EIP - Probability and Significance Tests - Week 7 Flashcards
Define probability.
The probability that an event will happen under given circumstances is the proportion of repetitions of those circumstances in which an event would occur in the long run
Define random variable.
A variable that can take on more than one value with given probabilities
Must you sum probabilities of events if they are mutually exclusive? What about if they are not? What is this called?
They must be summed only if they are mutually exclusive
This is the addition rule
Describe the multiplication rule.
If two probability events are independent, we have to multiply the probabilities
Define conditional probability. How might this be relevant clinically?
The probability of an event that follows another event - e.g. how one treatment might work following another treatment, or what diagnosis might follow a particular combination of symptoms
What is the null hypothesis? Is it assumed to be true or not at the beginning?
It is the hypothesis that there is no significant difference between specified populations with any observed differences being due to sampling/experimental error.
It is assumed to be true until evidence indicates otherwise (i.e. a statistical analysis of data).
What is the purpose of the p-value?
The decision on whether to reject or fail to reject the null hypothesis is based on whether the p-value is on one side or the other of a threshold value
Threshold value is commonly chosen to be 0.05 (5%)
Describe a type I error. Describe how p-values fit into this.
Falsely rejecting the null hypothesis.
At a p-value <0.05, we accept a 1 in 20 chance we will commit a type I error.
Describe a type II error. When can it happen?
Falsely accepting the null hypothesis.
Can happen when the uncertainty (variability) in the data drowns out the real difference between groups.
How can type II errors be decreased? Explain why (2).

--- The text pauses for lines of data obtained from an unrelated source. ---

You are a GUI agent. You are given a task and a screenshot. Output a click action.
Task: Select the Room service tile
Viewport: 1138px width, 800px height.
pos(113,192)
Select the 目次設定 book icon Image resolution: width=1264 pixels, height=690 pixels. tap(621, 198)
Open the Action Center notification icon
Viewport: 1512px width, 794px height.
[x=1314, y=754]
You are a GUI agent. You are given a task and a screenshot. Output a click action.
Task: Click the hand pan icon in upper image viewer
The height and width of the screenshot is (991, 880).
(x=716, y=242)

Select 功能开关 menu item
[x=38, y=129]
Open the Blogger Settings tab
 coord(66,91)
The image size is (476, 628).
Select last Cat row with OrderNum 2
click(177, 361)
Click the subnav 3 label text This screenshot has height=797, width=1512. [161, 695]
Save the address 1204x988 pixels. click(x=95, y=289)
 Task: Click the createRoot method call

By increasing the sample size.
- if there is a real difference, it wil be maintained no matter how big the sample size gets
- the variability of the data will decrease as a proportion of that real difference as the sample gets bigger
Define power of a study.
The ability to detect differences between groups
What is the usual convention for the power of a study? Explain what this value means. Describe what this means for type II errors.
Power should be 0.8 - an 80% chance of detecting the difference we seek.
We accept a 20% chance of a type II error.